--- Excerpted text ---
Lincoln County resident Wallace Lewis, known to bluegrass and gospel music fans through four decades of performances with The Lewis Family, died Wednesday in Wills Memorial Hospital in Washington, Ga.
He was 78. Funeral services will be at 11 a.m. Saturday at Hephzibah Baptist Church near Lincolnton, Ga., with burial in the church cemetery. Visitation will be 6-9 p.m. Friday at Rees Funeral Home, 195 Peachtree St., in Lincolnton.
Survivors include his wife, Betty; two sons, Travis and Keith; a daughter, Karen; three sisters, Miggie Lewis, Polly Lewis Copsey and Janis Lewis Phillips; and three brothers, Talmadge, Esley and "Little Roy" Lewis.
Mr. Lewis had been suffering from Parkinson's disease for several years and had retired from touring in 1995. He made occasional appearances at The Lewis Family's annual Homecoming & Bluegrass Festival outside Lincolnton, Ga.
Along with his performing family members that included his father, brother, son, nephew and three sisters, he was inducted into the Georgia Music Hall of Fame in 1992.
James Wallace Lewis was born in the Lewis family homestead outside of Lincolnton on July 6, 1928, one of eight children of the late Pauline and Roy "Pop" Lewis.
He was co-founder of The Lewis Family, performing originally on back porches and in small churches as The Lewis Brothers in the early '50s with his siblings .
--- Material supplied ---
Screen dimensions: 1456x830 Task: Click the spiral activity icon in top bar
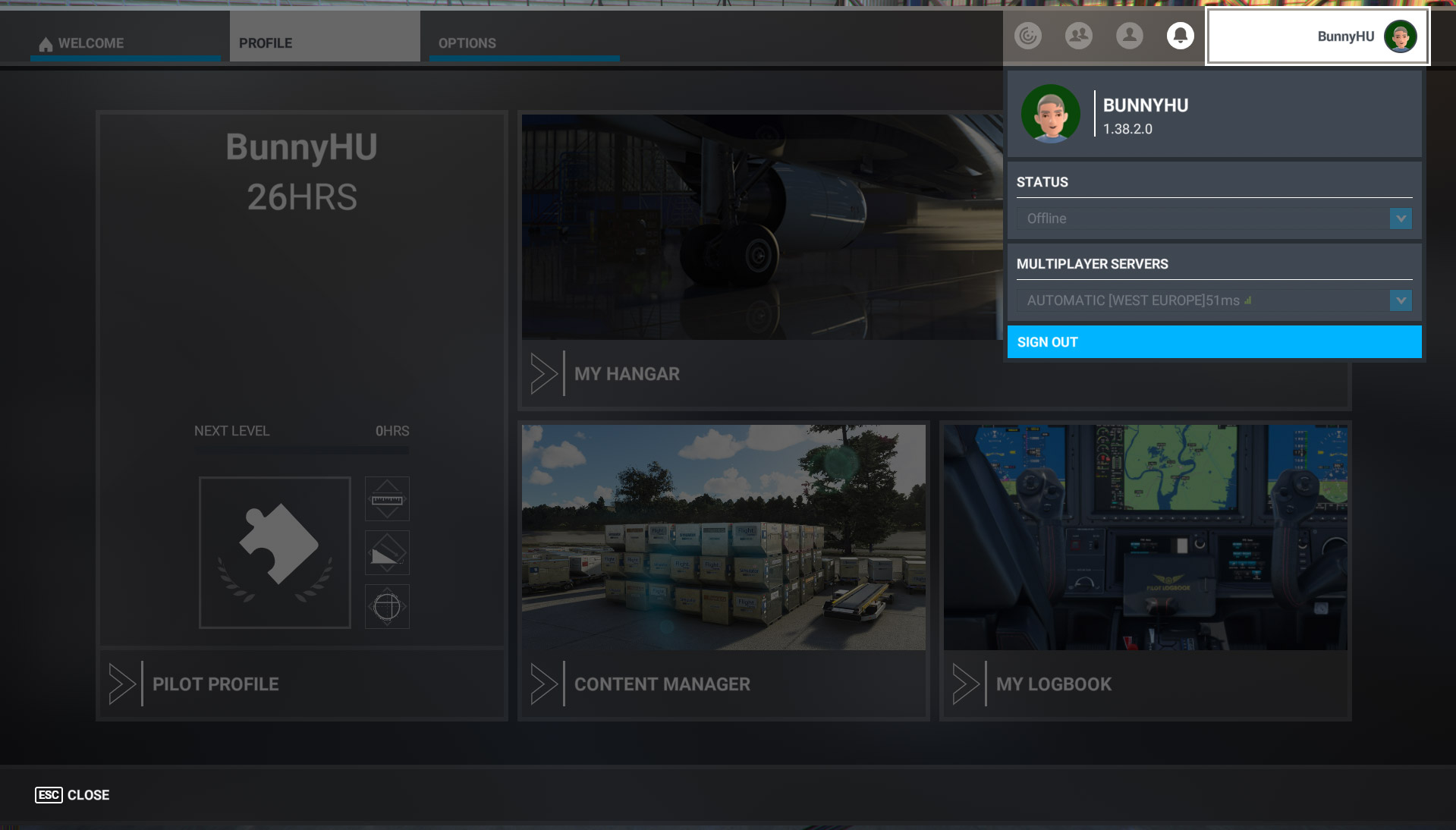(x=1028, y=36)

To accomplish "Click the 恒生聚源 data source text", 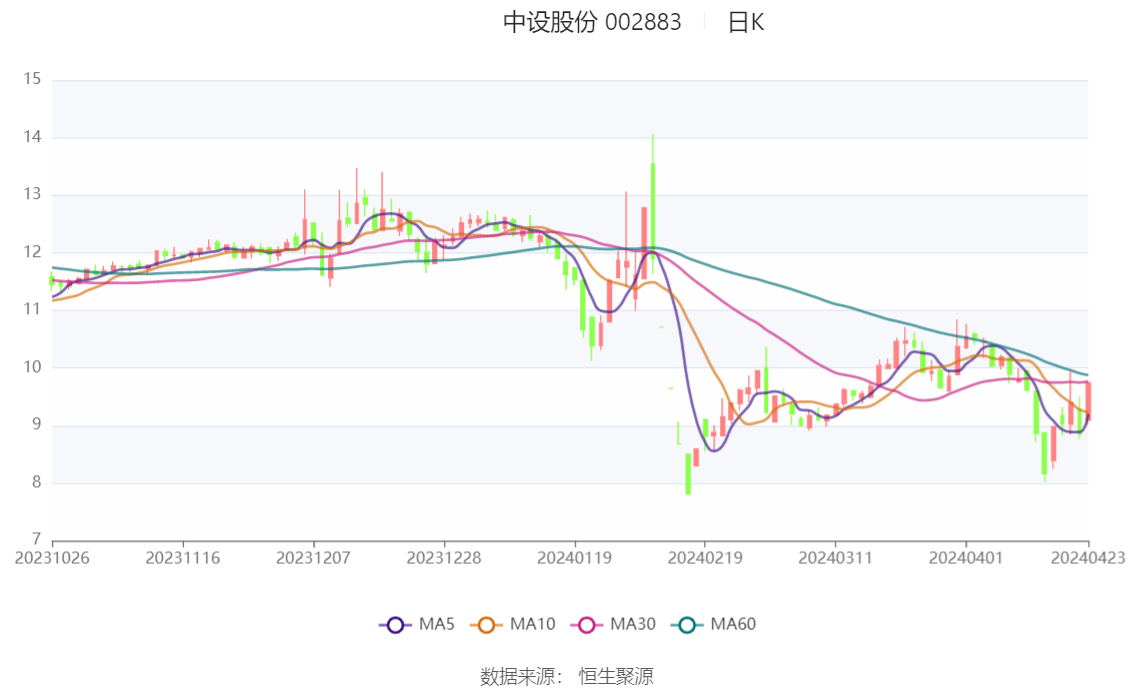I will click(x=615, y=677).
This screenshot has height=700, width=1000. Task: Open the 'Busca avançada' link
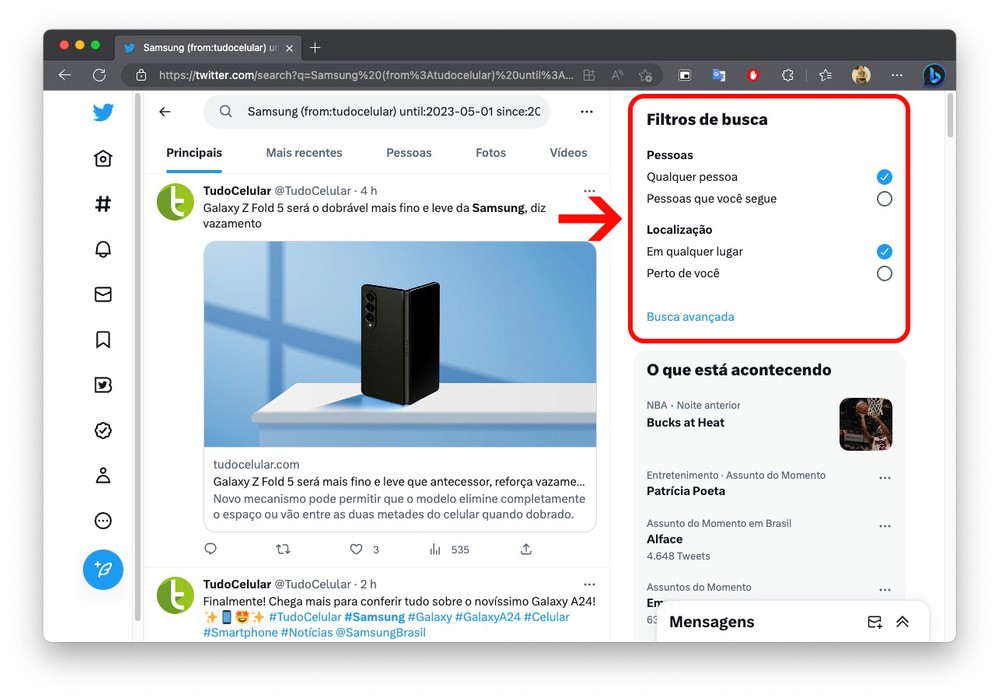tap(690, 317)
---
## Your tasks
**A.** From the Wallace Lewis obituary, extract the passage starting with "Mr. Lewis had" and going on through "outside Lincolnton, Ga.", copying it word for word.
**B.** List the three sisters named among the survivors in the Wallace Lewis obituary.

## Solutions per task
**A.**
Mr. Lewis had been suffering from Parkinson's disease for several years and had retired from touring in 1995. He made occasional appearances at The Lewis Family's annual Homecoming & Bluegrass Festival outside Lincolnton, Ga.

**B.**
Miggie Lewis
Polly Lewis Copsey
Janis Lewis Phillips